La mia familiarità con il concetto di espulsione dal sistema, in questo scenario, mi ha consentito di astrarmi dall’ordinario. Ho potuto dire cose che nessun altro poteva dire, proprio perché, in cima a quel muro, una volta denudato, scoperto, non protetto, nemmeno da una volontà di autoconservazione, ero in grado di vedere e di puntare a ciò che le barriere, della mente e del decoro, impediscono di giungere.
La mia voglia di rivoluzione si è manifestata con la parola. Non con una parola manomessa, corrotta, contraffatta, bensì con una parola che ha toccato tutte le corde possibili dell’animo umano, provando con insistenza e con dedizione a scuotere le coscienze sopite di una categoria abbrutita dalla ritualità del quotidiano. Non so quanto sia bastato. Certo, abbiamo fatto molto, stiamo tentando una strada, proviamo a dare una coscienza plurale a soggettività rinchiuse troppo spesso in gabbie affumicate, ma non tutti i semi sono destinati a germogliare ed i tempi, i modi della fioritura, spesso sfuggono a qualsiasi tentativo di programmazione. E’ la scienza dei casi umani e delle umane volontà, che dà sole e nutrimento a seconda dei capricci del vento e delle stagioni.
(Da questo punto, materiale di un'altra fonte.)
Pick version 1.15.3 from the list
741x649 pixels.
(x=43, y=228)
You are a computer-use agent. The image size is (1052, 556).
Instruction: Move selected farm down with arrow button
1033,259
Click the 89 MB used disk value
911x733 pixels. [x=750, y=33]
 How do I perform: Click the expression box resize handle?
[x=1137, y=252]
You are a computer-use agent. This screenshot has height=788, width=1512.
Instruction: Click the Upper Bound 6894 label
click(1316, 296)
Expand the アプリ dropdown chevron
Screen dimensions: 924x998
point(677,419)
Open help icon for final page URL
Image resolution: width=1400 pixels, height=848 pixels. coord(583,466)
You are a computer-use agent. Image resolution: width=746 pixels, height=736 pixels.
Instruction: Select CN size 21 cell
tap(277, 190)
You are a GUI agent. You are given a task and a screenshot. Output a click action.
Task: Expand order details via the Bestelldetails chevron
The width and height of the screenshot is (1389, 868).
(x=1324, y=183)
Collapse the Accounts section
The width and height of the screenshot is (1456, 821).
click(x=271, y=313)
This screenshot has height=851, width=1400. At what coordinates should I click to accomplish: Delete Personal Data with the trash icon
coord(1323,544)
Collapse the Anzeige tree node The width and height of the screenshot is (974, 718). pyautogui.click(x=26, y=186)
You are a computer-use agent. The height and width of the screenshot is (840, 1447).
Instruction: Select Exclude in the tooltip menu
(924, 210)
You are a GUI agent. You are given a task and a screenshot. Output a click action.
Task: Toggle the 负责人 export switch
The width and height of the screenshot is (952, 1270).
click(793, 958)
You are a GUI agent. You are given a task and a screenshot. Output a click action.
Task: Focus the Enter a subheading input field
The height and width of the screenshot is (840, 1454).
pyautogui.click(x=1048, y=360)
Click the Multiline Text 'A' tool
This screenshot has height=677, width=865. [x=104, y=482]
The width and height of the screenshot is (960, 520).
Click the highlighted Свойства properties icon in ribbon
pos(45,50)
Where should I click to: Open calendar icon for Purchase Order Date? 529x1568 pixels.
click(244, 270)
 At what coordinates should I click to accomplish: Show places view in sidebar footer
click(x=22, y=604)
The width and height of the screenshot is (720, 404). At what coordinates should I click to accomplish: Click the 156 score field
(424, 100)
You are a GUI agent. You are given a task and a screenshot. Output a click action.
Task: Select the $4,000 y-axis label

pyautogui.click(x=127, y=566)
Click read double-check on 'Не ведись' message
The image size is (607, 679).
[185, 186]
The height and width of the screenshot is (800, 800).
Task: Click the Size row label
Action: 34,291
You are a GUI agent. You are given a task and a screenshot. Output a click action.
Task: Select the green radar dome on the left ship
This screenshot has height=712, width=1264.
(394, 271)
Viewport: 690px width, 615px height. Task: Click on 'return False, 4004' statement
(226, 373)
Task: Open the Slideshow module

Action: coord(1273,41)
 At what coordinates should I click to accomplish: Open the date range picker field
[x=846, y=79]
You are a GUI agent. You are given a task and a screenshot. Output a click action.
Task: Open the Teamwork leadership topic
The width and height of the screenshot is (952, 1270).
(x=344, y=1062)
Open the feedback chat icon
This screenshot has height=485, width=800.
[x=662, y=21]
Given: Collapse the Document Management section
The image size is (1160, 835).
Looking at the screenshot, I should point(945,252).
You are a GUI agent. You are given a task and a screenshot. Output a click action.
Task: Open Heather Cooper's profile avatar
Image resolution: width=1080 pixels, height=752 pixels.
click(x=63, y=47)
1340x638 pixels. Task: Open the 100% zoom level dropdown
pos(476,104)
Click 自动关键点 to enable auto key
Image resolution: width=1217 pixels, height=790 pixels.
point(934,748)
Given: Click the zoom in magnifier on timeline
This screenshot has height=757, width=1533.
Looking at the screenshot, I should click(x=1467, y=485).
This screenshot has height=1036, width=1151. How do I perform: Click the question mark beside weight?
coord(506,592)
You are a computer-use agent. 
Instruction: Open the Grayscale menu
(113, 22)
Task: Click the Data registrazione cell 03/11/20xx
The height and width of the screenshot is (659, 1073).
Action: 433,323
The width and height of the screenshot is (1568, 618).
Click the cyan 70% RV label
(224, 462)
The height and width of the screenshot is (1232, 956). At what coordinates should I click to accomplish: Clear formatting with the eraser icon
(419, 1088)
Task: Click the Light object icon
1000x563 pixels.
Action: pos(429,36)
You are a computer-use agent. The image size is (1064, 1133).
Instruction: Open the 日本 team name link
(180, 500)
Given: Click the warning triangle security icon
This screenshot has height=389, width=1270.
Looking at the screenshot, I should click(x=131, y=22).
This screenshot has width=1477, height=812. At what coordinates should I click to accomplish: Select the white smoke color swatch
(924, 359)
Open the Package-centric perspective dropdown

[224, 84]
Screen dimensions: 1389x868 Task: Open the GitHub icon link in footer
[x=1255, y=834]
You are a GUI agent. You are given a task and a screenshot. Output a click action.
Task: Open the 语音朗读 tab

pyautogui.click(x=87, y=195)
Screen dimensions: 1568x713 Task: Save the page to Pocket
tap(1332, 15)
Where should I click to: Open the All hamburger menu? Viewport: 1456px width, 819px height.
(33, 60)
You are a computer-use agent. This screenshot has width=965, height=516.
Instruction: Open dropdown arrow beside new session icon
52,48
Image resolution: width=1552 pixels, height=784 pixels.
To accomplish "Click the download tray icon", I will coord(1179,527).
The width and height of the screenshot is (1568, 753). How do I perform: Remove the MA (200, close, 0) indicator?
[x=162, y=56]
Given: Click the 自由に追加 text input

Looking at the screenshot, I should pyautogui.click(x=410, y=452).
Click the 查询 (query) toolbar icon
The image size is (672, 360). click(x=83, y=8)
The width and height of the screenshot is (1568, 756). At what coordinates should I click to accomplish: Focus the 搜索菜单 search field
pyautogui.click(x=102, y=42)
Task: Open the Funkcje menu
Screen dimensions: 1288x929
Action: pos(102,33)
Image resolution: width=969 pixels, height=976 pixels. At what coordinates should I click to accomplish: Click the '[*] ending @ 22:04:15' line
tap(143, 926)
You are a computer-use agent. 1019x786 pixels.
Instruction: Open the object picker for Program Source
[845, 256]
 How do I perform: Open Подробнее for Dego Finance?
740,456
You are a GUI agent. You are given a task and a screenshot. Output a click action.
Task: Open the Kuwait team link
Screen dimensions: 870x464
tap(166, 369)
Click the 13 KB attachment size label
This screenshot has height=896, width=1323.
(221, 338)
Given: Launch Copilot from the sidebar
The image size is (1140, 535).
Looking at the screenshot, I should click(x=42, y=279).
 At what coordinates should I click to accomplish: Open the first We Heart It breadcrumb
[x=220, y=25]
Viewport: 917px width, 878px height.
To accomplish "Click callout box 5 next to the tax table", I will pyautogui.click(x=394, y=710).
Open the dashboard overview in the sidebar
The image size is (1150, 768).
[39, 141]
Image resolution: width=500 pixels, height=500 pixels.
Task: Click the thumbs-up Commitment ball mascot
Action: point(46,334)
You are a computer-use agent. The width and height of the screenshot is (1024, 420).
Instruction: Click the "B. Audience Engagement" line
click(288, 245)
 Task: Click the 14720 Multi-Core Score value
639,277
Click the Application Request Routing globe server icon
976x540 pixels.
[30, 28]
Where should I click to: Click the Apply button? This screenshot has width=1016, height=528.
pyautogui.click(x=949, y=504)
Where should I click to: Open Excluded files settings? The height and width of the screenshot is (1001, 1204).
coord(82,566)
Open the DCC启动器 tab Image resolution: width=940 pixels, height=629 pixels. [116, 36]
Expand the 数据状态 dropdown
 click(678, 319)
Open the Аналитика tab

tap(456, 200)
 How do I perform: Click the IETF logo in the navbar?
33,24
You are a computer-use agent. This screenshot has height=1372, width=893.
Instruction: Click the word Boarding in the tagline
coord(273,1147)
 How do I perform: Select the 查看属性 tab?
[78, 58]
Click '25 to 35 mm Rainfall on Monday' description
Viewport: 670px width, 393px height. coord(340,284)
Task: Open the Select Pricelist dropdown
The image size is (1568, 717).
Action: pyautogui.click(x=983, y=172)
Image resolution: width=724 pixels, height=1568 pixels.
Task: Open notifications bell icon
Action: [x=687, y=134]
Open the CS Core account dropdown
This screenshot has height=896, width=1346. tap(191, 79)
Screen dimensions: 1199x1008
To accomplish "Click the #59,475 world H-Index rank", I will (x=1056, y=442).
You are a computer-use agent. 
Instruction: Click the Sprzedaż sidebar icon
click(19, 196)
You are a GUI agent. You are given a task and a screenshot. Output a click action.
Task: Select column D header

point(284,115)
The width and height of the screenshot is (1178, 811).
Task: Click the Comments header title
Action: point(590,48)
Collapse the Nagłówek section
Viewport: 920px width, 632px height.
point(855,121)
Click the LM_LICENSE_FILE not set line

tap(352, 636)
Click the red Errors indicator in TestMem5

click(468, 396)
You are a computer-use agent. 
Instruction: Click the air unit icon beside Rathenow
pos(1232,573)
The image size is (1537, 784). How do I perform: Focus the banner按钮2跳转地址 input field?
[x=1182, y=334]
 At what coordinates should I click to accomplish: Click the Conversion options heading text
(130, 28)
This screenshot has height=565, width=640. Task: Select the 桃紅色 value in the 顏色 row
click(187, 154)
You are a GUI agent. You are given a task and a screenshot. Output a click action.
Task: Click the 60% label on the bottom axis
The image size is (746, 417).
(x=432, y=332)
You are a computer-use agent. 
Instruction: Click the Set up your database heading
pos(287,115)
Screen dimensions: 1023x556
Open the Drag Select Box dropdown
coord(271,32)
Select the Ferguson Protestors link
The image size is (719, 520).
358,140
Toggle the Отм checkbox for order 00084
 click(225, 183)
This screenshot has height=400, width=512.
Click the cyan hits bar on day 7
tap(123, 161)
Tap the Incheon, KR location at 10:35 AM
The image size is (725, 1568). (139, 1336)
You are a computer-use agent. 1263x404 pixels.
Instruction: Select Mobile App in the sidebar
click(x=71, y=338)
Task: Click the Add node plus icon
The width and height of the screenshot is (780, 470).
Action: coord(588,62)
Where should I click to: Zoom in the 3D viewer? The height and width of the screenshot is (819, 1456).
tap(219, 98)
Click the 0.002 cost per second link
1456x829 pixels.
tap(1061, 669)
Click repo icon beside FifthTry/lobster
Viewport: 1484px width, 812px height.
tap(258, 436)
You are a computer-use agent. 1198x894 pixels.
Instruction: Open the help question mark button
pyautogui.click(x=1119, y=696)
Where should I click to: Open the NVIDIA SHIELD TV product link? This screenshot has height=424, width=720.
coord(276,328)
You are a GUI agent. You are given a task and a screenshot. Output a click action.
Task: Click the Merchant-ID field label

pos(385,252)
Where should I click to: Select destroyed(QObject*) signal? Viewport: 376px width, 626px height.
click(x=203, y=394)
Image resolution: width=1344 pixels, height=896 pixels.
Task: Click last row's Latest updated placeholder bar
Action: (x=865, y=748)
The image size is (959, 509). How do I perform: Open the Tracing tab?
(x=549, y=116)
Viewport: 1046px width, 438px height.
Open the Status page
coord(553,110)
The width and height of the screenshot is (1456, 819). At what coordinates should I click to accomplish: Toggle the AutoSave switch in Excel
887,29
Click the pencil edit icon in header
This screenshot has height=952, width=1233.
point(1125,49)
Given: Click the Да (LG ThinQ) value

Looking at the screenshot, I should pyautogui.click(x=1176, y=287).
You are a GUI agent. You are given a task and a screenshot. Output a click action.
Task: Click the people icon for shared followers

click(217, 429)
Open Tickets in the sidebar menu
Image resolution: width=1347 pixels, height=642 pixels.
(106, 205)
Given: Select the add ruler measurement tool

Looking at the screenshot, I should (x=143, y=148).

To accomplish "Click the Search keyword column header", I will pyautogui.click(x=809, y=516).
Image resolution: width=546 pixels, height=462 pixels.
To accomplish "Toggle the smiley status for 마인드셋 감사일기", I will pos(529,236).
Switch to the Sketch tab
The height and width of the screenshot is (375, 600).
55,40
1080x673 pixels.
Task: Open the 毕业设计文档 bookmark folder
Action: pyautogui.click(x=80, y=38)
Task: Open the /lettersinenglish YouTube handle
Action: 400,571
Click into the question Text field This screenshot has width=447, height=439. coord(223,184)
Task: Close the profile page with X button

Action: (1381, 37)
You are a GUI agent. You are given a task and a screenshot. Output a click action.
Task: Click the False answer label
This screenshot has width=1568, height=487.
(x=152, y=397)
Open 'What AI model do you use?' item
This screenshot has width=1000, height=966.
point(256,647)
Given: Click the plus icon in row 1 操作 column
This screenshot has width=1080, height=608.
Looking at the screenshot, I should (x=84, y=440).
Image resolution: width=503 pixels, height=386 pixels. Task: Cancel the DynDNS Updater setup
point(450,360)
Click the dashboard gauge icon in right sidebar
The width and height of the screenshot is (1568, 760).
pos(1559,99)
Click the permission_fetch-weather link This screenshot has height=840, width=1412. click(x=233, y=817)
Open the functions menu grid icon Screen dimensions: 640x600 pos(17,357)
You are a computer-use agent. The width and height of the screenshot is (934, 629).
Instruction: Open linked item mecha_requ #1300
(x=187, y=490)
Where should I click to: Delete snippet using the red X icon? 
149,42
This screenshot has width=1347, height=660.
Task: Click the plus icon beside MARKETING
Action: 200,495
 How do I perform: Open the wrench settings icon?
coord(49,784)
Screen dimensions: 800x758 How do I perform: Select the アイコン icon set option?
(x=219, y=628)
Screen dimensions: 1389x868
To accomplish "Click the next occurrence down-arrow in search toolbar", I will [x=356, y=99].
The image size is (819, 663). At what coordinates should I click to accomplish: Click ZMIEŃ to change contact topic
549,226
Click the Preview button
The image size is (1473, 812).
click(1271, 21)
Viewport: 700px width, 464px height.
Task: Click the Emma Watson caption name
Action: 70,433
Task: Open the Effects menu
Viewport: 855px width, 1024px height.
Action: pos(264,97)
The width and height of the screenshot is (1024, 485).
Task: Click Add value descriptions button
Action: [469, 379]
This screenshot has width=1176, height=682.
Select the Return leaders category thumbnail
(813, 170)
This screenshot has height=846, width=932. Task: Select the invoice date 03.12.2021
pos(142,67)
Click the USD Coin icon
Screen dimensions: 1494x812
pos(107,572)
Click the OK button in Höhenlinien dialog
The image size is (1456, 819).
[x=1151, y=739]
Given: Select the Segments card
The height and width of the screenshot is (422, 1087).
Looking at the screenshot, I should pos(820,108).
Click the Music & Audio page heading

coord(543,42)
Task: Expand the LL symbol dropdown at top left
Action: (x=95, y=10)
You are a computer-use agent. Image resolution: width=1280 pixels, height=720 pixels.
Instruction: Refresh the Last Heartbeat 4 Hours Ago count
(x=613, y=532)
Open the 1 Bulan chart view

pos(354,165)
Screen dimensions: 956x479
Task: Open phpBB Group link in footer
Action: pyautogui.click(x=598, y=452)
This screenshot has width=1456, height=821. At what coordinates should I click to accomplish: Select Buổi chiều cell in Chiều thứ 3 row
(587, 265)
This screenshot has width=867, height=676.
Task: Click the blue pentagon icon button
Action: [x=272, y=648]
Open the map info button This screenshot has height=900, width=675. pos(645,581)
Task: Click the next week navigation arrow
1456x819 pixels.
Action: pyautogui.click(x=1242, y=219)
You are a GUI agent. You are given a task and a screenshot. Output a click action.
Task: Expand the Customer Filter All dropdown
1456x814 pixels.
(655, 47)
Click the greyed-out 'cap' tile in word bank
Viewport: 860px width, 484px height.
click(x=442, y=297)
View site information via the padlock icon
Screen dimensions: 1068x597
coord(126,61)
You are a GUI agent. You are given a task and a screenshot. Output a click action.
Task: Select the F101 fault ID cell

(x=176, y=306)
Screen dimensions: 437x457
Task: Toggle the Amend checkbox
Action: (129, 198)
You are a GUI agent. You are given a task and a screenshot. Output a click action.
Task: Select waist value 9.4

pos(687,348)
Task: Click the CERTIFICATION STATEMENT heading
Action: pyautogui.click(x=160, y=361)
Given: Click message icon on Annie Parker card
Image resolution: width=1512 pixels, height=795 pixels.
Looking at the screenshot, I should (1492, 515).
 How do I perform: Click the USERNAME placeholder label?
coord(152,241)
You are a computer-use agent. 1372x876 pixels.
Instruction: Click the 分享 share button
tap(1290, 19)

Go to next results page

Cosa resterà, tra molti anni, di questa eresia? Difficile dirlo. Probabilmente, seguendo il consiglio di un amico, è giunto il tempo di una ristrutturazione delle parole, di un nuovo metodo di silenzio, che consenta di valutare nell’assenza, il valore di una presenza, spesso bulimica, opprimente, urticante. Avverto da tempo il bisogno di abbandonare la dimensione dialogica dell’essere politico, per concentrarmi sullo studio, sulla lettura, sulla codificazione e sul pensiero di nuove categorie dell’agire e del pensiero. Rivangare incessantemente un campo, smuovendo di continuo la terra che copre il seme, non fa che lasciarlo più scoperto e fragile.
Ecco perché sento il bisogno di ritirarmi in un ruolo che non sia più quello dell’esposto. Per anni ho cercato di diffondere all’interno dell’avvocatura italiana il bisogno della pluralità, ma di fatto, operando come supplente, ho impedito che molti si rendessero protagonisti di un’azione autonoma, contribuendo a vanificare parte del mio esempio. Non si devono mai concedere alibi, quando si praticano le rivoluzioni. Ecco perché ormai posso dare seguito a quel progetto di sparizione che ho sempre coltivato, pur non essendo mai creduto. Perché infine, è proprio questa la verità più divertente di questa bizzarra vicenda: io sono uno che dice sempre la verità, anche quando dice le bugie, ma che difficilmente viene creduto.
Penitenziagite. Downshifting is the way.